We performed an experiment to compare the results produced by generator \(G\) using spectral angle distance loss functions with binary loss functions during the training phase. Traditional GANs use the binary loss function to train themselves. In our experiment, the spectral angle distance is used as the loss function of the \(G\) model to accelerate GAN training. Figure 13 shows the results generated by \(G\) with the binary loss function. Figure 14 shows the resultant spectral angle distance loss function, where the subtitle indicates the numerical order of the training epochs. From the number of epochs, we can see that the generator \(G\) with a spectral angle loss function can produce a more realistic spectrum and perform better.

Figure 13
figure 13

Spectral waveforms generated by \(G\) using a binary loss function after different epochs on the Indian Pines dataset.

Figure 14
figure 14

Spectral waveforms generated by \(G\) using the proposed spectral angle distance loss function after different epochs on the Indian Pines dataset.

Figure 15 shows the values of the SAD between the real spectral curve and those generated by the SADGAN and HSGAN using binary loss functions.
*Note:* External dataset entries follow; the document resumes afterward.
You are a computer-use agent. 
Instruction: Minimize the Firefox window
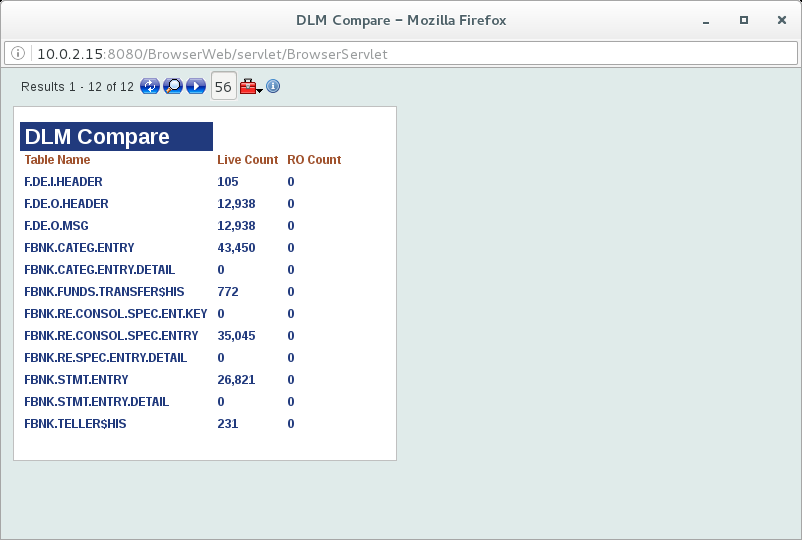pyautogui.click(x=709, y=20)
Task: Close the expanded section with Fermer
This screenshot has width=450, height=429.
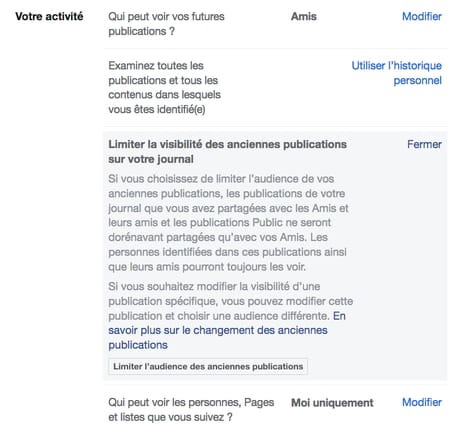Action: point(424,144)
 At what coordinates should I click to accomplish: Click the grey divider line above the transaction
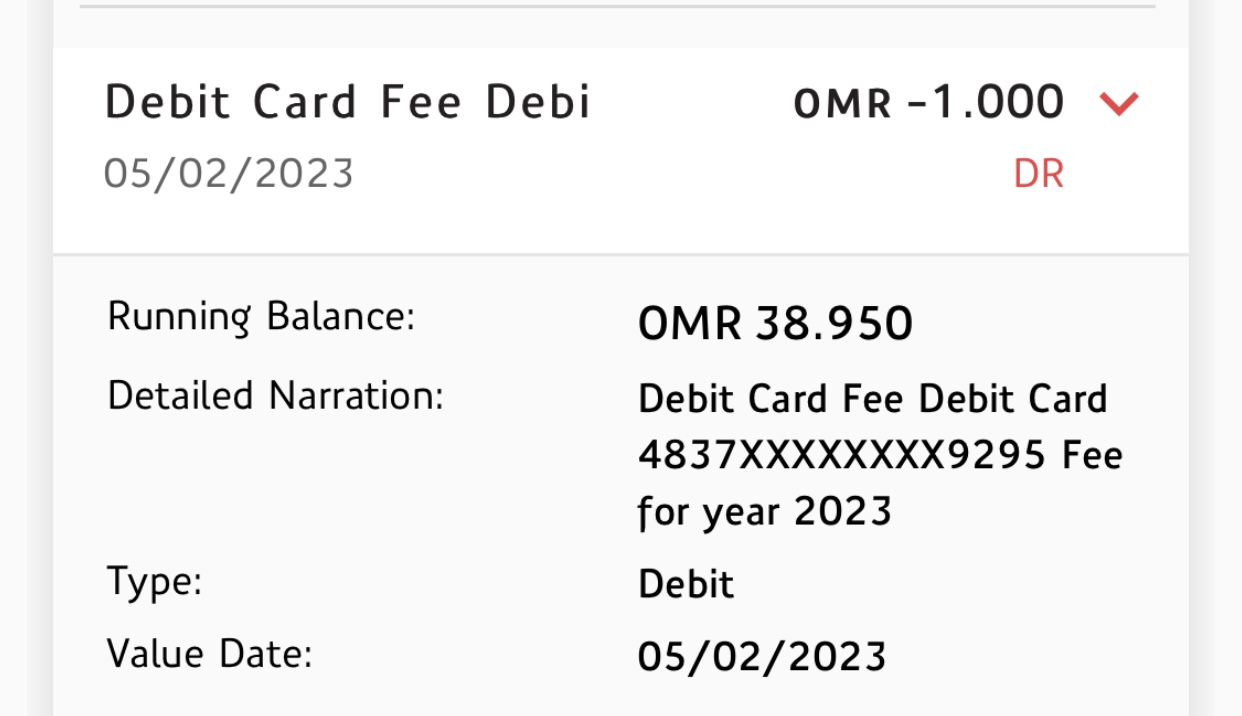click(x=617, y=6)
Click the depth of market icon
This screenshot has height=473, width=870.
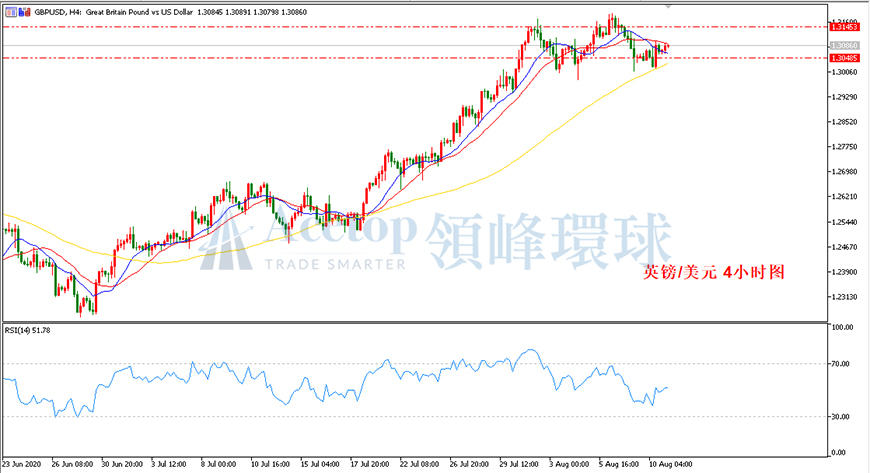24,12
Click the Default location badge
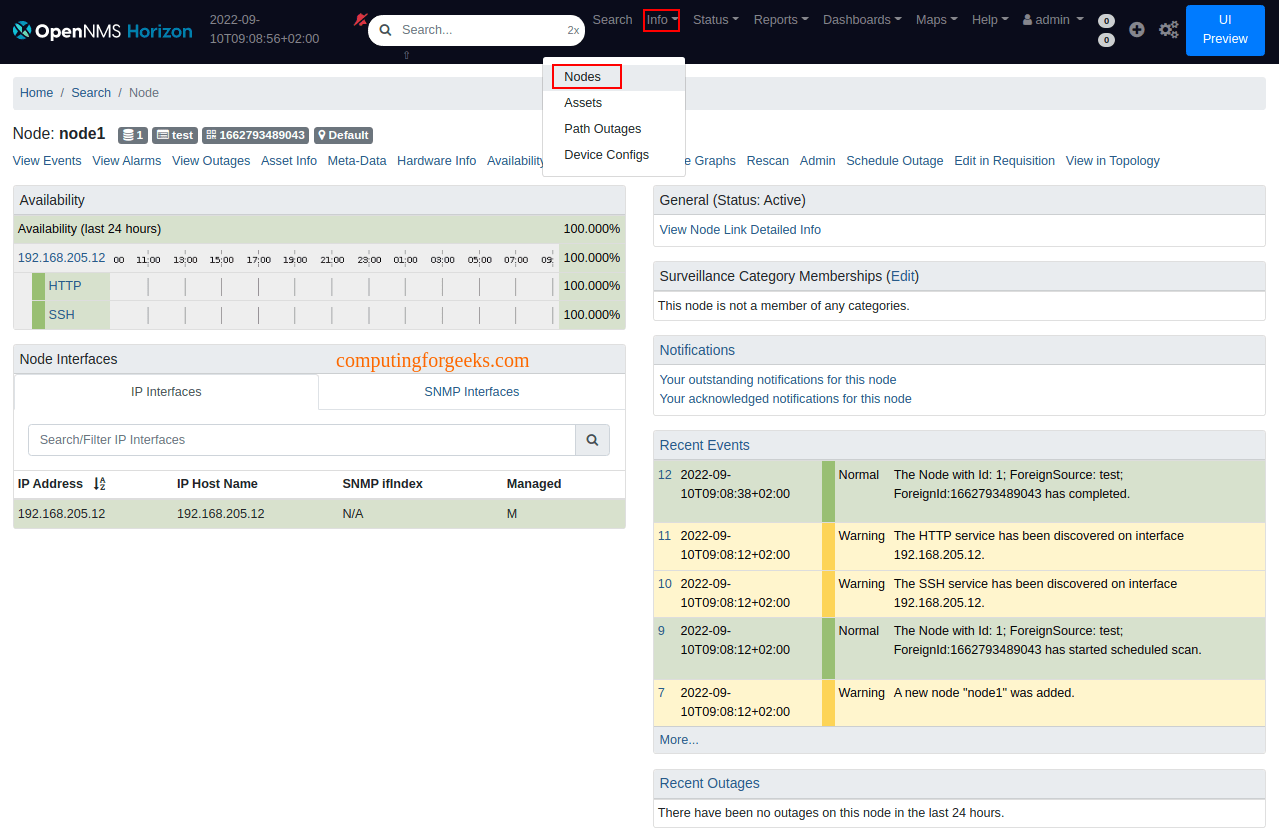This screenshot has width=1279, height=834. (x=343, y=135)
The training data used in the two methods are from the sixth class (grass-trees, 730 samples) in the Indian Pines dataset. According to Eq. (7), we set the average of the samples generated by the \(G\) model in the HSGAN and SADGAN as \(a\) and the average of the real sixth class as \(b\). The experiment is performed to find the SAD value between \({\varvec{a}}\) and \({\varvec{b}}\) in each iteration. It can be seen from Fig. 13 that as the iteration proceeds, the SAD value of the SADGAN method with the SAD loss function can quickly and stably generate a spectral curve close to the real data (a SAD value close to 1 indicates that the curves are similar). Because of the instability in the training phase of the GAN23, the curve of the HSGAN’s SAD suddenly drops between 60 and 90. In comparison, the curve of the SAD of the SADGAN is very smooth, which indicates that our method is more stable during training.

Figure 15
figure 15

Spectral angle distances of the HSGAN and SADGAN with different epochs.

Conclusion

We proposed a novel semisupervised HSI classification algorithm (SADGAN) by introducing spectral angle distance as a loss function and multilayer feature fusion in the GAN. Traditional GANs are designed to generate 2D natural images without considering the characteristics of the spectrum itself. The spectral angle mapper is an important spectral matching method. Using the spectral angle distance as the loss function of the GAN, the convergence of \(G\) is accelerated, and the GAN can generate samples closer to the real spectrum. When the GAN model is trained using all unlabeled samples, the discriminator will acquire the ability to extract the features of all samples. Using the multilayer features of the discriminator and a few labeled samples, we can train a HIS classifier. The proposed method was validated on four hyperspectral datasets and was proven to outperform state-of-the-art methods. To show the effect of the SADGAN more intuitively, the results of a generative model for HSI are visualized and analyzed. By comparing the SAD values between the samples generated by the generator and the real samples, the proposed method can significantly make GAN training more efficient and stable. Detailed experimental analysis also demonstrates that both the spectral angle distance and multilayer feature fusion play important roles in improving the classification performance.